The land down under has gotten on top of their retirement-savings crisis through a system of mandatory savings accounts. The U.S. is sure to give them a look

  • Share
  • Read Later

We can learn a lot about staying on top of our long-term financial security by studying the land down under.

Australia was among the earliest to get serious about financial education, establishing a financial-literacy foundation in 2005 — before the financial crisis. It also has a retirement system that is regarded as among the best in the world.

The U.S. is struggling on both fronts. We were early to formally embrace financial education, having established a Financial Literacy and Education Commission in 2003. But Australia has steamed ahead, requiring a personal-finance class for graduation throughout its school system. In the U.S., just 14 states require that such a course even be offered as an elective.

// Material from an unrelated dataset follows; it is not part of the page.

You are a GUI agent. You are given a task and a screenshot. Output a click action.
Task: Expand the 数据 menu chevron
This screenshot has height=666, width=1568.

Increasingly, financial education is becoming a global initiative. The hope is that by raising the financial IQ of individuals around the world, the economy won’t fall victim to another financial crisis — at least not one caused by basic misunderstanding of things like mortgages and credit-card terms. It’s a long-term approach.

The real Aussie edge, though, may be a retirement system that “has achieved high individual saving rates and broad coverage at reasonably low cost to the government,” according to new research from Julie Agnew for the Center for Retirement Research at Boston College. Australians do this through a three-pillar system that starts with private savings. The system also includes a safety net that resembles Social Security, though benefits are means-tested and disappear past a certain income threshold. In the U.S., means testing faces stiff opposition, though some argue that effectively it is already in place.

The key difference is Australia’s employer-based savings accounts, which resemble a 401(k). Employers are required to fund every worker’s account with 9% of pay, rising to 12% of pay in 2020. Over 90% of working Australians have savings in such an account. In the U.S., fewer than half of workers have money in a 401(k) or similar plan.

In her research, Agnew found that Australian plans are more likely to have automatic enrollment and contribution-escalation provisions, which are proven to boost participation and savings. Australian plans also include more advice and impose a fiduciary duty on anyone advising a plan participant. The country also has tighter restrictions on taking early distributions, known as leakage.

A mandatory employer-funded savings component is on the radar in the U.S. Alicia Munnell, director of the Center for Retirement Research, recently floated the concept as part of sweeping reform.

Retirement issues are a global concern. In one of the more unusual strategies for shoring up retirement security, the British food company Dairy Crest has transferred 44 million lb. of cheese to its pension. That sounds yummy. But something like the Australian system sounds better.